A sport utility vehicle tips over at Busch Gardens, dumping 16 tourists onto the ground between the rhino habitat and the crocodile habitat.

Now that the Senate is under Democratic control, Sen. Ron Wyden has subpoena power. This month he releases a report on internal oil company documents he has subpoenaed that show the nation's leading oil companies have engaged in anti-competitive and anti-consumer practices. For the last several months, limited domestic refinery capacity has taken center stage as the purported reason for insufficient domestic gasoline supply and higher prices.

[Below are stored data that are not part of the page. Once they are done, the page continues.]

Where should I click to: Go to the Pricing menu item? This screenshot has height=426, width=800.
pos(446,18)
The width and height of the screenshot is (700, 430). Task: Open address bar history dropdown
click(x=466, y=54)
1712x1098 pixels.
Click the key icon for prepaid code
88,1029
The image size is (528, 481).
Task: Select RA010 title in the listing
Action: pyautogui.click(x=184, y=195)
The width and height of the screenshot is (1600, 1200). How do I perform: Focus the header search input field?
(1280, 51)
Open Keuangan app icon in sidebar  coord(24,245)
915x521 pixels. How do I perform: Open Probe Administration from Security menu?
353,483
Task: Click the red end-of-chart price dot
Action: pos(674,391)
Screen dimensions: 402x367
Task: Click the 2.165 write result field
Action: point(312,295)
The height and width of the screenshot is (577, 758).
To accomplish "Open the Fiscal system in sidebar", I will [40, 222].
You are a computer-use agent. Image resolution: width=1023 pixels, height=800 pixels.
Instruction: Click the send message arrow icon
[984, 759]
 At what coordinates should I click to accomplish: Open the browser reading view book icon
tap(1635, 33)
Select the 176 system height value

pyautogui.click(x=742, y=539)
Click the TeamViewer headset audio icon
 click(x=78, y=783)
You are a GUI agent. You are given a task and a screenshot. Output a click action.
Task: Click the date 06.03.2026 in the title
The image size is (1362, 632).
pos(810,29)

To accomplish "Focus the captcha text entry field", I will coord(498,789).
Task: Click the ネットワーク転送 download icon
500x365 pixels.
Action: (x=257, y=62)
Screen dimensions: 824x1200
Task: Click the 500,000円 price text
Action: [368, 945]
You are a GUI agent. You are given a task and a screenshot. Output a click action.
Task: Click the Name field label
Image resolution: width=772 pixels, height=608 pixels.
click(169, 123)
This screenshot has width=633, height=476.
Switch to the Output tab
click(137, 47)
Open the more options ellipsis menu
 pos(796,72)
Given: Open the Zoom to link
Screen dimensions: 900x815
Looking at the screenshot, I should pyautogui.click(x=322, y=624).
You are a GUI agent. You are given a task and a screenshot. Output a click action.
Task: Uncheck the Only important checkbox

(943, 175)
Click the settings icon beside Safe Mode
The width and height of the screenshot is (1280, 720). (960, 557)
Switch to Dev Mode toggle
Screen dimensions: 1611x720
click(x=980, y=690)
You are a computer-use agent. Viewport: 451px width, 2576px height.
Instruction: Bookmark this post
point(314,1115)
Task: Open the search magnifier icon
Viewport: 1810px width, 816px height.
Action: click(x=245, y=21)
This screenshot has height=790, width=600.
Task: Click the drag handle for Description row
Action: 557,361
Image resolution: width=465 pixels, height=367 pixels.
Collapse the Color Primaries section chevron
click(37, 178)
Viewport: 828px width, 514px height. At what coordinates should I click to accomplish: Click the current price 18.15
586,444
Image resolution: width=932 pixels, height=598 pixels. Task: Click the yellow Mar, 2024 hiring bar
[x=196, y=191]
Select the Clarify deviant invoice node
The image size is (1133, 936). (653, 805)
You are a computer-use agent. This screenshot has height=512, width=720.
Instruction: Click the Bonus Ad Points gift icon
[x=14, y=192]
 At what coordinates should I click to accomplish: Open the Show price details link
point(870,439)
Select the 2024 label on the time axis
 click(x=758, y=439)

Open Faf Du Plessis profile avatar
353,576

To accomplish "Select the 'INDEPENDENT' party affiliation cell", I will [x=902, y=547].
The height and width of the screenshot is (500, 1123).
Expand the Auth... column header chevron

The documents show major oil companies pursued efforts to curtail refinery capacity as a strategy for improving profit margins; that competing oil companies worked together to subvert supply and that refinery closures inhibited supply. "The nation's major oil suppliers have set out in a strategic effort to orchestrate a financial triple play, a coordinated effort that would reduce supply, raise prices at the pump and relax environmental regulations," says Wyden.

The scheduled release of 68,000 pages of Reagan era documents is delayed again by the Enron administration, which says it wants until August to review them, in violation of the Presidential Records Act of 1978. The papers cover the period when Osama Bin Laden was recruited and trained by the Reagan Administration, as well as the period when arms were being sold secretly in the Middle East to finance the terrorist campaigns of the Contras.

On June 23, Reuters runs a report that begins "Followers of exiled Saudi dissident Osama bin Laden are planning a major attack on U.S. and Israeli interests."

HMO Humana Medical Plan Inc. is discovered to have double-billed Medicare and Medicaid for the same people on a monthly, per capita basis from July 1, 1992 through Dec. 31, 2000.

The tiny town of Virgin, UT (population 229), passes a law requiring mandatory ownership of firearms and ammunition. It also declares all enviromental groups persona non grata. Says resident Ken Cornelius, "Most people think we're a bunch of lunatics here."

The Financial Times discovers that between 1998 and 2000 Dick Cheney used Halliburton subsidiaries in Europe to rebuild Iraq's war-damaged petroleum-production infrastructure, in violation of US law. Halliburton also had business dealings in Iran and Libya, which remain on the State Department's list of terrorist states. Cheney lied about the issue during the campaign.